Entscheiden muss nun der Rat

Pöcking – Nach einem langwierigen Wettbewerb gibt es nun zwar drei favorisierte Entwürfe zur „Erweiterung Sportpark und Haus der Bürger und Vereine“ – aber auf einen Sieger konnte sich die Fachpreisjury nicht einigen. Das muss nun der Gemeinderat erledigen.
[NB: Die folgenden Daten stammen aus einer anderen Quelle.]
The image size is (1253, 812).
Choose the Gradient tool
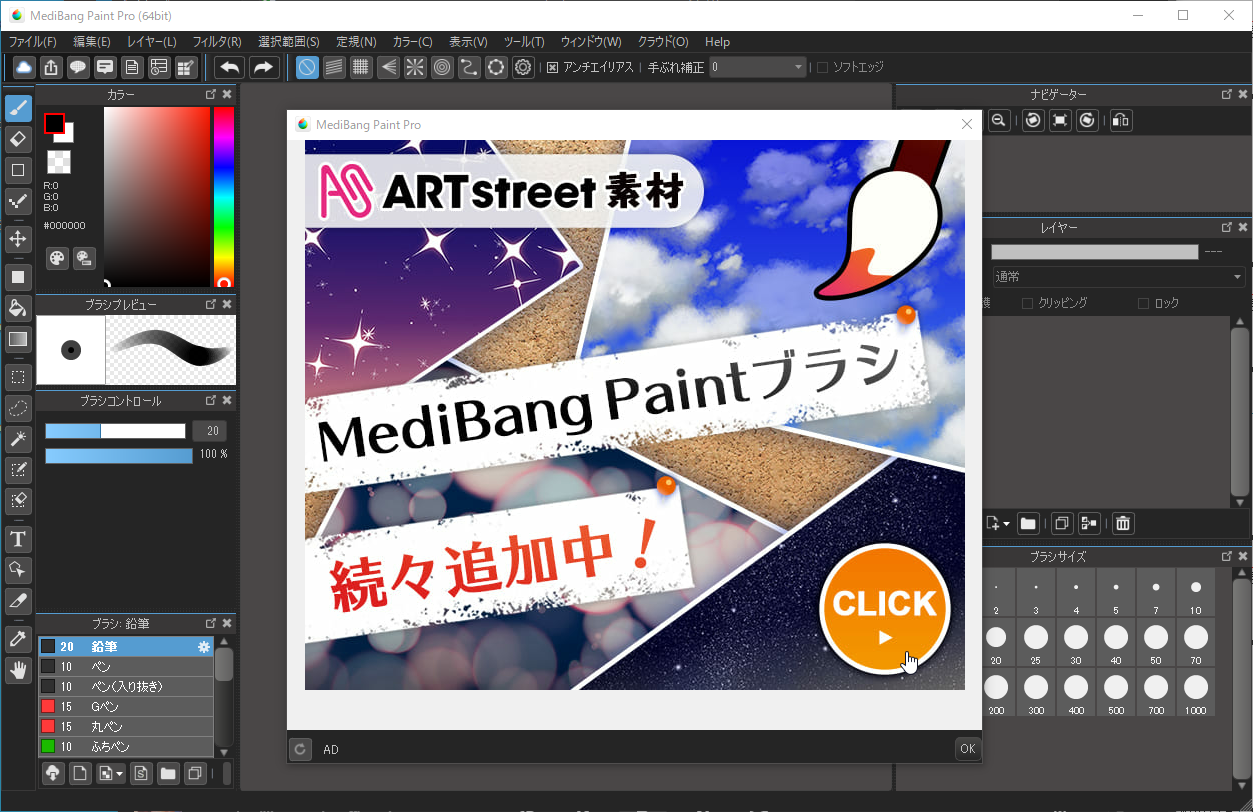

Schon lange plant die Gemeinde Pöcking ein Haus der Bürger und Vereine. Doch die ursprünglich bei einer Ausschreibung im Jahr 2000 entstandenen Entwürfe mit einem großen Gebäude inklusive Bürgersaal und Turnhalle waren letztendlich auch aufgrund der hohen Kosten doch eine Nummer zu groß für die Gemeinde. Nun sollen auf dem Gelände des Sportparks und der angrenzenden Kellerwiese drei Gebäude entstehen: Ein Vereinshaus mit Biergarten – ein Trainingszentrum sowie in einem zweiten Bauabschnitt eine Zweifachturnhalle. Wer von den am Wettbewerb teilgenommenen Architekturbüros das Rennen macht, ist allerdings immer noch unklar. Denn auch die Überarbeitung der Entwürfe hat keinen Favoriten zu Tage gebracht. Bereits im Februar diesen Jahres hatte das Preisgericht vier Architekturbüros gebeten, ihre Konzepte noch einmal zu verbessern. Nach der Sitzung der Jury kristallisierte sich zwar heraus, dass nur die drei überarbeiteten Vorschläge von „fpa frank und probst architekten“ aus München – Goetz Hootz Castorph aus München sowie von Kamm Architekten aus Stuttgart den Anforderungen entsprechen – doch eine Rangfolge vermochte das Preisgericht nicht fest zu legen. Grund: Alle drei haben einfach unterschiedliche Schwerpunkte. Die Zeit drängt. Der Pöckinger Sportverein hofft eigentlich, dass der Bau Ende nächsten Jahres fertig ist. Denn die alte Sportgaststätte inmitten des Wohngebietes ist nicht mehr lange zu halten. Das neue „Haus der Bürger und Vereine“ mit integrierter Gastronomie soll ganz unterschiedlichen Veranstaltungen Platz bieten – für das Vereinsleben und den Sport ebenso wie für Faschingsbälle oder Ausstellungen.